Julian Todd had spent 11 years working in corporate finance at Southcorp and then AAPT before finding himself out of a job and stranded - along with many others - by the dotcom wave in 2002.
A coffee encounter with a former colleague, Glen Cunningham, led to a plan to start a wine business, Backvintage.com.
The business broke even in its first year and has been profitable every year since, thanks to a winning combination of canny business acumen, an expert palate (Master of Wine Nick Bulleid endorses every wine sold), a love of wine and a lot of hard work.
"I've got the job from heaven," Todd says. "I have never worked harder in my life, but it isn't a struggle getting up."
Philomena Tan, author of How to Escape the Rat Race, says a change in career often follows a mid-life re-evaluation. This might occur earlier than expected.
"If we assume you are going to live till 90, your mid-life starts in your 30s and runs through to your 60s. Often people in that age bracket look at their job and think 'Do I really want to spend the rest of my life doing this?'.

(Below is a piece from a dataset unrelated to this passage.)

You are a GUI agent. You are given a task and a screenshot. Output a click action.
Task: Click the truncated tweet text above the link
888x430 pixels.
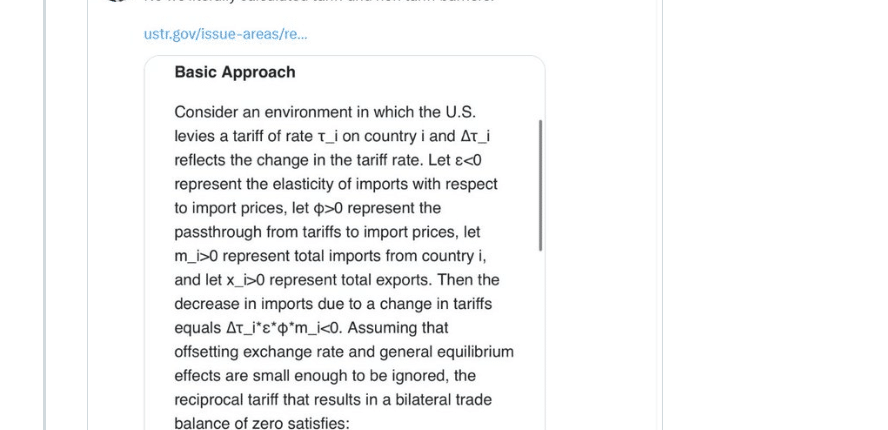coord(320,2)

"You can have a change of heart without having a full-blown mid-life crisis."
Prospective employers will want to know why you made your decision but a sudden change in direction is not viewed negatively, says Don Easter of executive search firm Edward W. Kelley.
"The most common scenario we see is when people have been successful, they are financially independent and they start to think about what they really want to do," Easter says. "People in their 50s and 60s often start thinking about the legacy they will leave behind and the integrity of their life. That's where career evaluation comes in."